I feed fromm four-star (various flavors) and cookie does well with them. 

But for her swallowing issues, I grind the kibble into powder and then add enough warm water to make it a gruel. She loves it that way. Gets a little canned on top of that (my poodle eats canned exclusively) and then sometimes yogurt or other extras. 

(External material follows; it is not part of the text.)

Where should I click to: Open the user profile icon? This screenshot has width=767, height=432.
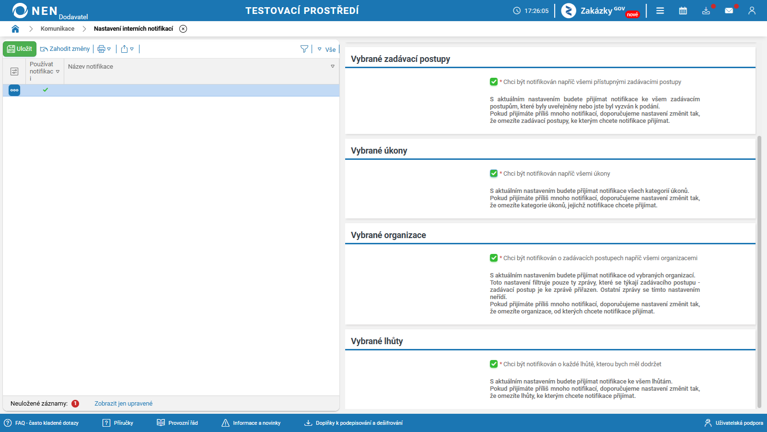[752, 11]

You could also try Honest Kitchen! It's dehydrated "raw" food. No freezer necessary.


----------



## AngelicMisfit13 (Apr 20, 2015)

I tried switching my pup back to kibble after almost 9 months on raw (at the time)...it did not go well. I know its not the BEST but I was trying to get her back on Wellness...which before raw...she did good on Wellness. But she was miserable...diarrhea and she had a lot of weird sorta "hunger pukes"...I'm guessing it was the high pH of her tummy for digesting raw going nuts. I was trying this because I ran into some financial troubles (still have them) and thought I'd be able to keep her on kibble for a bit until I was in a better situation but she barely lasted a week and I switched her back to her raw (DIY)...will just have to stick with a mostly chicken diet since chicken is cheap and my pup and I can share...she gets the thigh and I get the drumsticks (cheaper to buy in those huge bags of quarters). Good luck to you, hope you find what is best for your pup and yourself.


----------